*** Given passage ***

Before You Start, Create Your Tools | ✉️ #51

Illustration for MKDEV Dispatch #51 featuring a smiling person holding a small dog, with a paper airplane thought bubble, on an orange background with the title "Before you start, create your tools." Illustration for MKDEV Dispatch #51 featuring a smiling person holding a small dog, with a paper airplane thought bubble, on an orange background with the title "Before you start, create your tools."

Hey! 👋

I’ve been reading Tools for builders essay and couldn’t stop thinking how much it applies to cloud (or any) infrastructure work. While working with automating, scaling and securing infrastructure, we don’t write that much customer-facing software. It’s all about architecture, picking the right tools and configuring and integrating them properly. Writing code in most cases is either about tweaking applications to, for example, properly communicate with cloud APIs, or properly handle secrets, errors, retries, traces collection and so on. Or, depending on the level of customer maturity, we create use-case by use-case internal/developer-oriented utilities. From these utilities and custom automations, eventually, internal platform emerges.

But there is another category of software that is an essential part of infrastructure work that is less often talked about due to an ephemeral nature of this software. I am talking, of course, about those beautiful small scripts, usually written, depending on complexity, in Bash or Python. Such software often has a lifespan of few months, doesn’t get much attention, but saves so much time - and improves the quality of time spent working on a particular project.

As much as it’s fun to work on creating those little scripts, we always need to remember the ROI of creating them. There is a famous xkcd 2013 comic on the topic of automating routine tasks:

A chart titled 'How long can you work on making a routine task more efficient before you're spending more time than you save?' calculating time saved over five years.

I used to do such calculations all the time. It might take just a couple of hours to write a Python utility that takes some inputs and performs many boring steps for me, but quiet often just doing those steps manually will take the same couple of hours. I used to just slow the bitter pill of the need to do things manually. But, since many months, I don’t.

You see, even though AI is not incredible at working on complex codebases, it’s insanely useful for writing those scripts. Just throw a sequence of steps that your script needs to perform into Claude (or GPT, but Claude does a way better job) and you get a working script within seconds - yes, today, the script is already working from the first attempt. The whole calculation of whether the ROI of automating some task with the code is good enough stops making sense. It is good enough, because creating any simple automation, including few modifications with subsequent queries to LLM, takes minutes, not hours.

*** End of Given passage ***
*** Data extract ***

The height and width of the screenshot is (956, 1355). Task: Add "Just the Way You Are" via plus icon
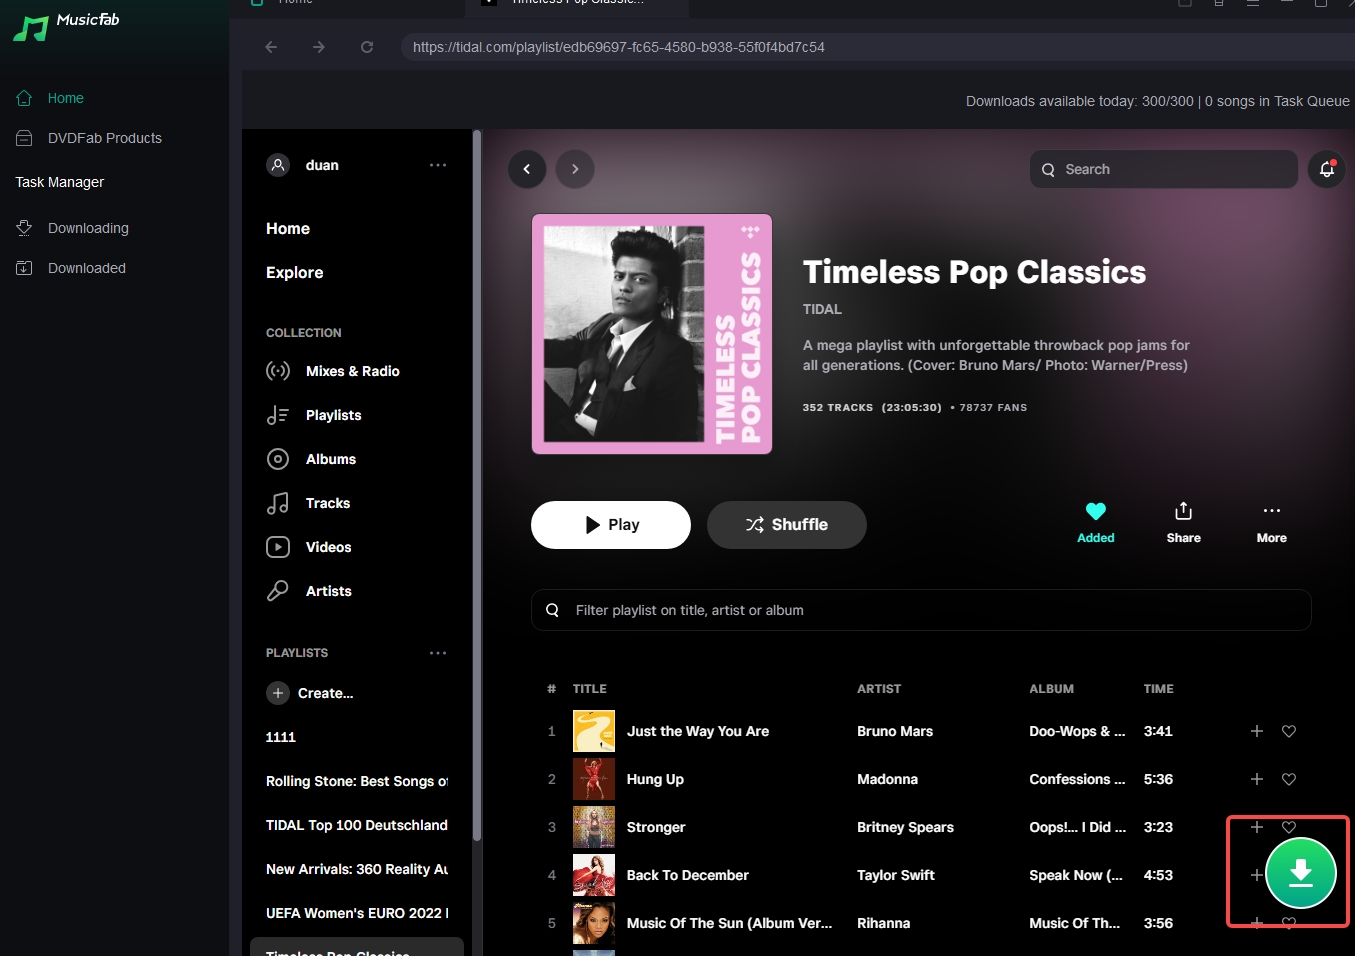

*** End of Data extract ***

• [Activities]
1/ In the dispatch, which two languages are the small scripts usually written in?
2/ According to the dispatch, why does weighing the ROI of automating a task with code stop making sense?
3/ Transcribe the part of the dispatch starting at "As much as it’s" and ending at "months, I don’t.".
The data has nothing to do with what is asked here.

• [Answers to each task]
1/ Bash or Python, depending on complexity.

2/ With an AI model like Claude, you can get a working script within seconds. Building any simple automation, even with a few follow-up changes, takes minutes, not hours, so the ROI is always good enough.

3/
As much as it’s fun to work on creating those little scripts, we always need to remember the ROI of creating them. There is a famous xkcd 2013 comic on the topic of automating routine tasks:

A chart titled 'How long can you work on making a routine task more efficient before you're spending more time than you save?' calculating time saved over five years.

I used to do such calculations all the time. It might take just a couple of hours to write a Python utility that takes some inputs and performs many boring steps for me, but quiet often just doing those steps manually will take the same couple of hours. I used to just slow the bitter pill of the need to do things manually. But, since many months, I don’t.